Whisky Prajer said...

I've only seen The End of the Affair. Curious that Dutton was concerned about echoes of The English Patient. Beyond sharing the boyish (and boyishly petulant) Fiennes as lead, I thought TEP was essentially visually literate and expensively produced soft-core porn, while TEOTA, with its fumbling and coughing and inconvenient apprehensions of divinity, was poking brain matter that sits uncomfortably between the ape-brain and the rational biped-brain. I still think of it as a disturbing film, and much more successful at its task than Greene's writing.

Mary Strachan Scriver said...

Perhaps it is an element of porn that both of these films end in the deaths of the women (also "The Constant Gardener" with Fiennes, though in that tale he dies as well). The essence of porn is sex detached from love and all the other adjustments and commitments one must make with a long-term partner, so these stories preserve an artificial impression of the love as super-intense (esp. in a dangerous time of war), unlike the long tapering-off of physical desire characteristic of, say, marriage. Couldn't one argue, isn't Greene arguing, that if Sarah lived, she would not be able to maintain her faithfulness to her promise to God, which in the movie she breaks anyway? So in the end she loves Bentick more than God. Then it is the husband who is faithful, though how can one be faithful if he was so uninvolved until there was an emergency?

Prairie Mary

Whisky Prajer said...

Hm - "snuff films," then? Here I shall stop with the porn comparisons, lest I sound like an authority.
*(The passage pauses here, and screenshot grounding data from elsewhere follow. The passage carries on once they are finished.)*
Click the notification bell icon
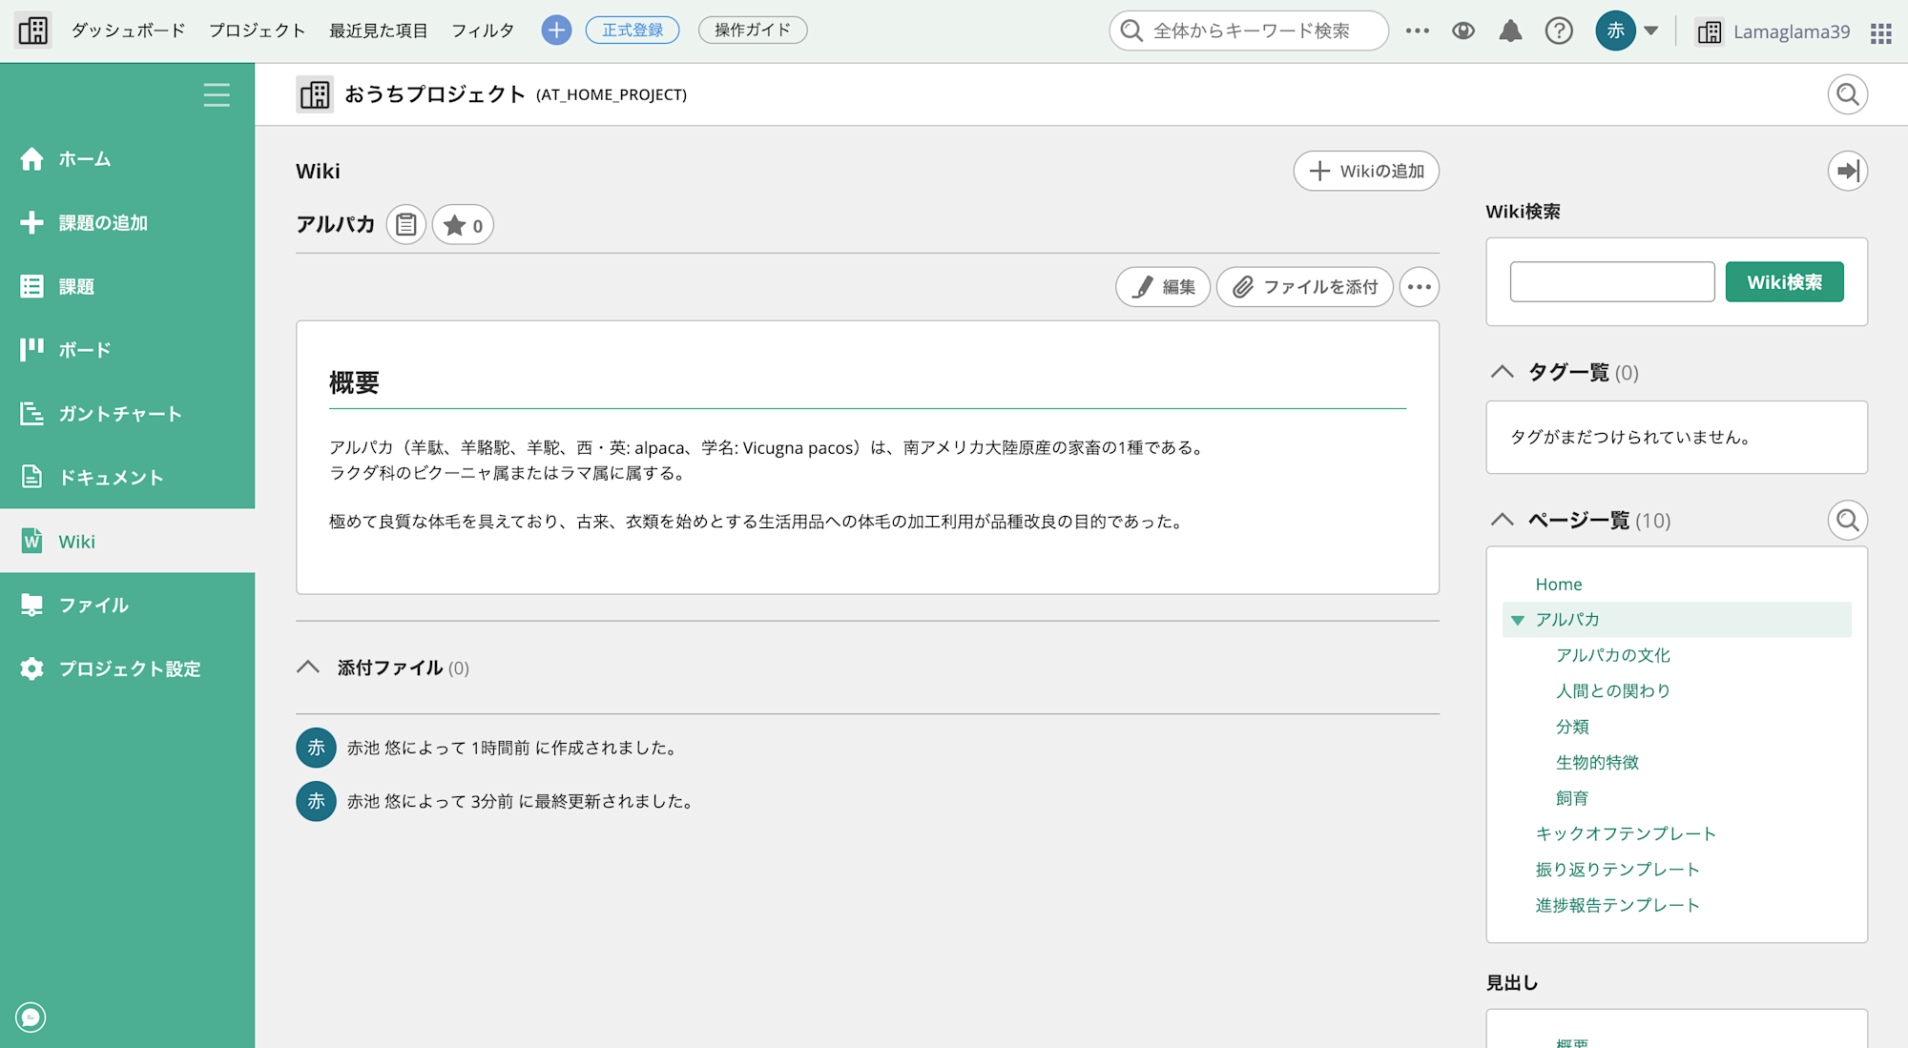Viewport: 1908px width, 1048px height. [1510, 31]
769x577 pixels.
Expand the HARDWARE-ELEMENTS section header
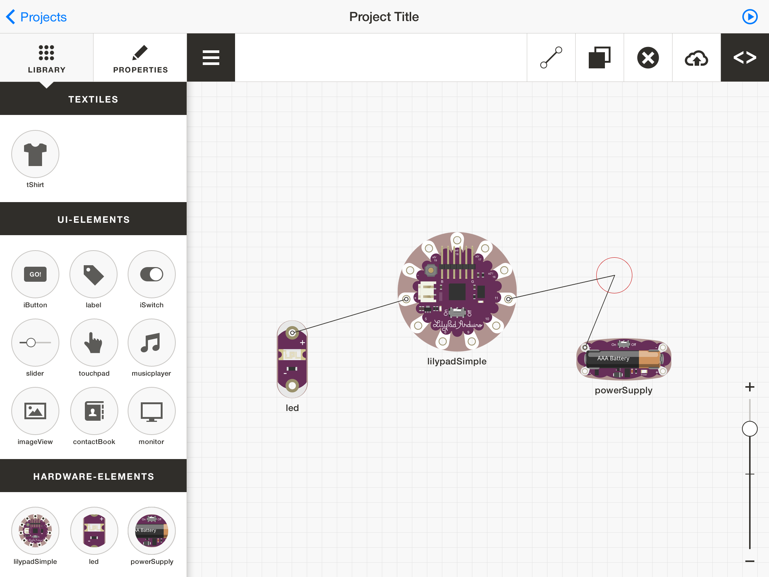[x=93, y=476]
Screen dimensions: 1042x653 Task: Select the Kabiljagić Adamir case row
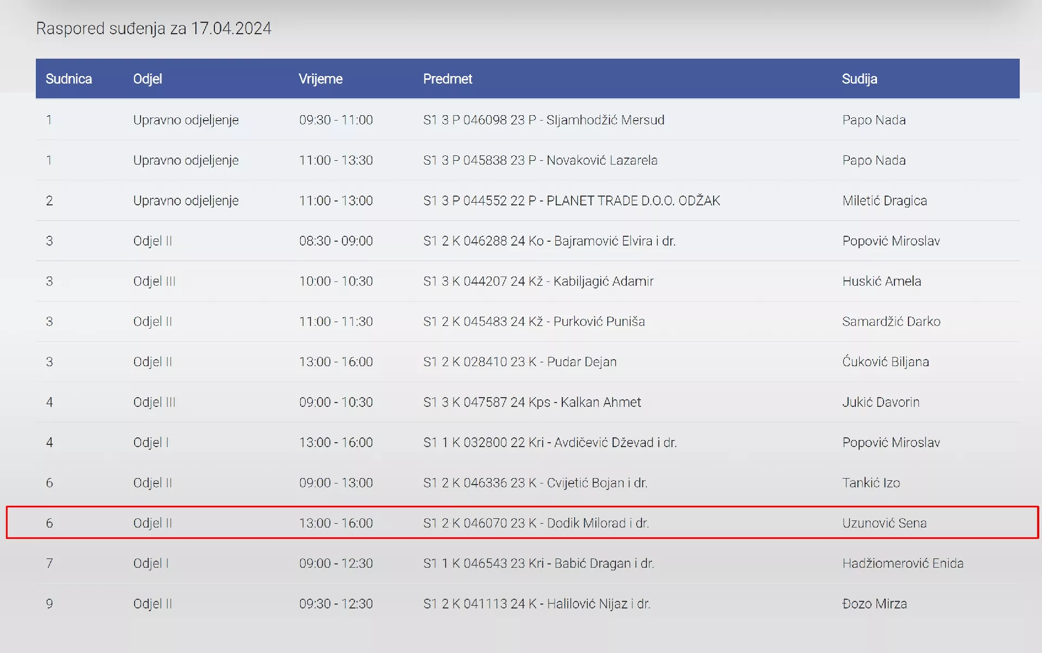[538, 281]
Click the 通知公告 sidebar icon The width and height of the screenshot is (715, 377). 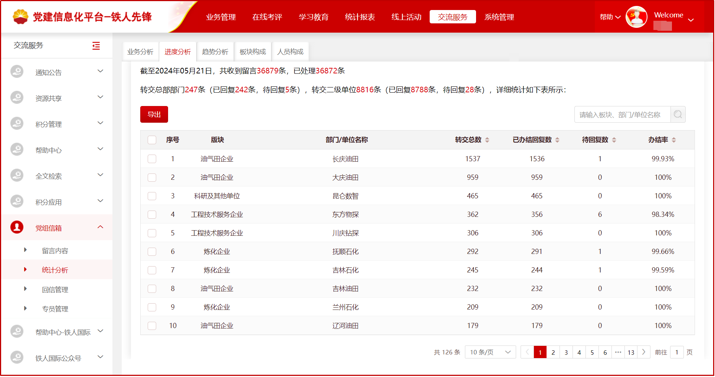17,71
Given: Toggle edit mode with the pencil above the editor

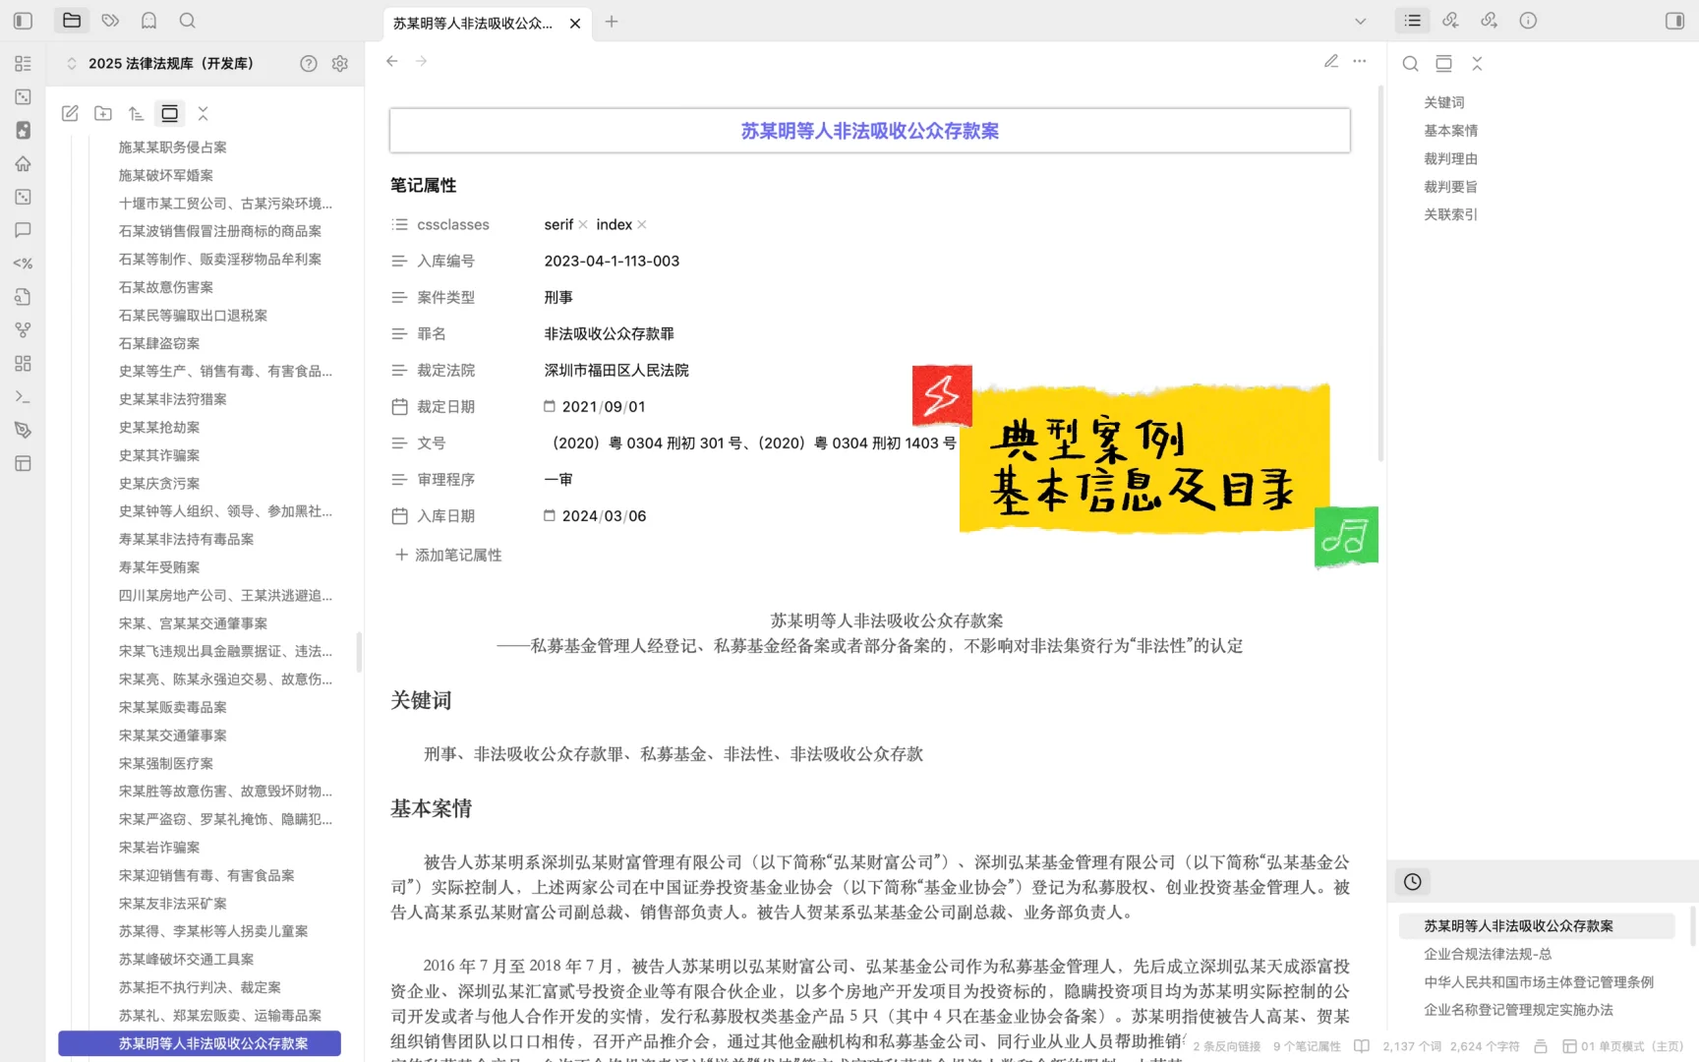Looking at the screenshot, I should pyautogui.click(x=1330, y=61).
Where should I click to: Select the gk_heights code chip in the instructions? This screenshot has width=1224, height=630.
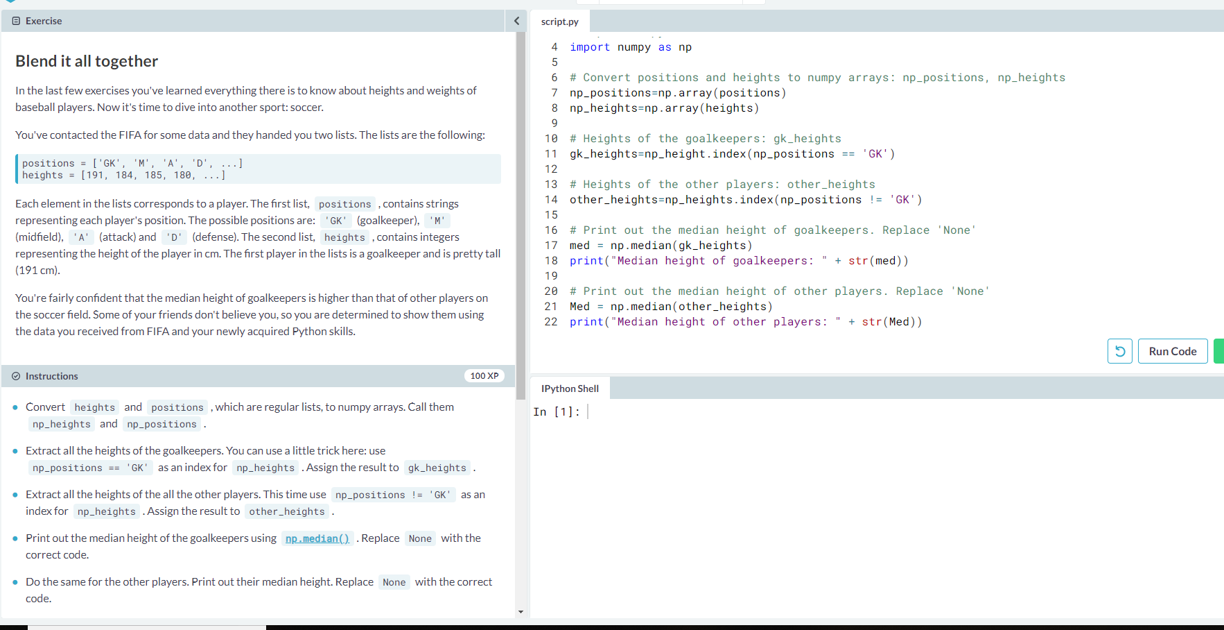click(x=437, y=468)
Your point about Sarah is one reason why I prefer the movie to the book. I thought Sarah, via Moore, was more alive than the Kristin Scott Thomas character in TEP. From beginning to end, Sarah had motivations I could understand (even if Bendrix was a petulant shit), while Thomas's character was a complete cipher.

As for artificial impressions, those are the speciality of the film industry. I can't imagine a film adaptation of, say, Crossing To Safety.

Mary Strachan Scriver said...

Ah, God the ultimate assassin. One could interpret the story as meaning that God fell in love with Sarah and therefore gathered her to HIS Bosom! This would not, of course, change what some people see as the most affecting part of the story, which is the relationship between the two men. That legendary fourteen-year-old Australian boy would have rude things to say about that, but then I suppose it would be mostly invisible to him.